Note!Eric Schnell has a great summary of these posts and related comments called Is a Twitterfarm Pranking the Jester? in his blog The Medium is the Message. Thank you, Eric.

Here are the results. In all cases except for one, the ‘twitterfeed’ service was used as the bridge between some feed of blog postings into individual tweets.

Interestingly, in one case — inkdroid.org/journal/2009/12/22/hacking-oreilly-rdfa/ — ‘twitterfeed’ seem to be legitimately used by Eqentia for a Twitter account called ‘semanticnews’. The bio on the twitter account says: “Tracking what’s new in the Semantic Web space. 2,500+ articles indexed via Eqentia’s semantic platform. Sign-up and experience Semantic-powered News”. Ubervu also shows that the ‘semanticnews’ tweet was the start of a Twitter thread of three other tweets on the same topic.

Analysis


Although others in the code4lib community seem to be affected by this, in this limited set none have come close to the reposting of my blog entries. I still can’t fathom a purpose behind this other than trying to mask other activities with what seems like legitimate activity. It doesn’t feel right, so I’d like to take steps to counteract it.

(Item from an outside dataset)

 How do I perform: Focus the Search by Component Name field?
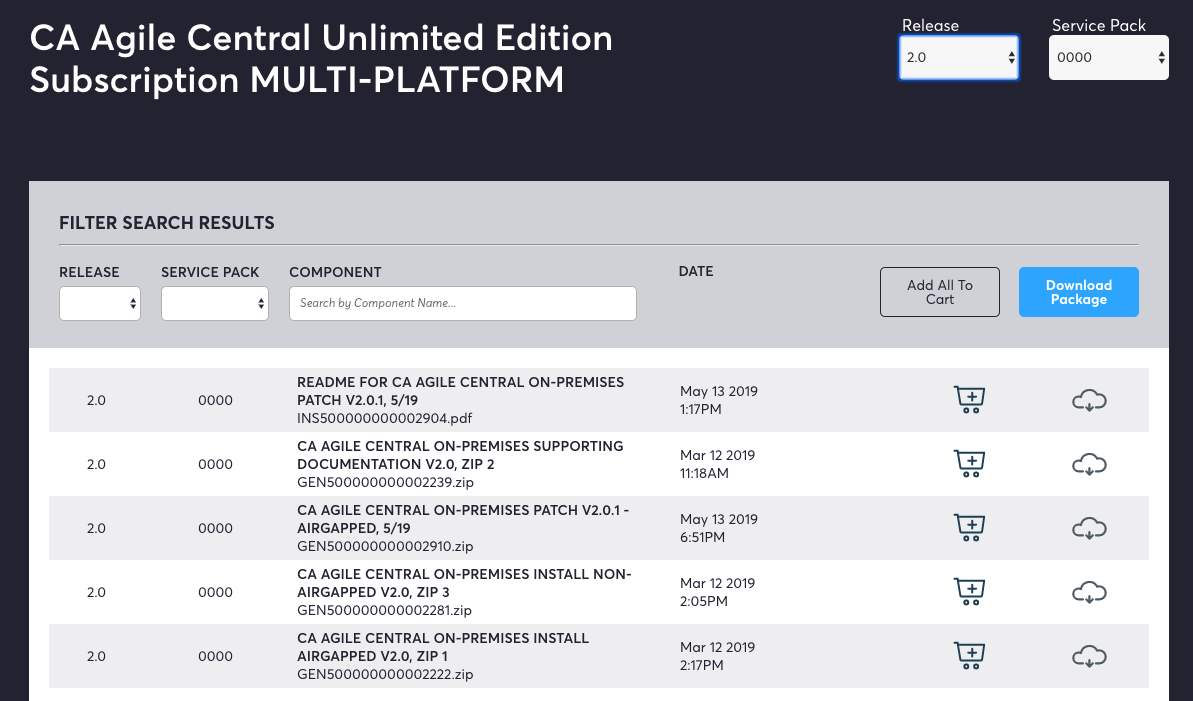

I went poking in my server’s access logs searching for occurrences of ‘twitterfeed’ and came back with a surprise: where I expected to see ‘twitterfeed’ in the User-Agent string, I actually found it more as a Google Analytics parameter on URL requests in these two forms:

  • ?utm_source=twitterfeed&utm_medium=twitter
  • ?utm_source=GAlert&utm_medium=twitterfeed&utm_campaign=CDT_RSS&utm_term=TechNews

At this point, I’m not sure what is introducing those parameters. I can’t find documentation for it in the Google Analytics help system, but I suspect it might be coming as a part of Feedburner. I’m pretty much a newbie when it comes to Google Analytics, so if anyone has any insights, I’d appreciate it.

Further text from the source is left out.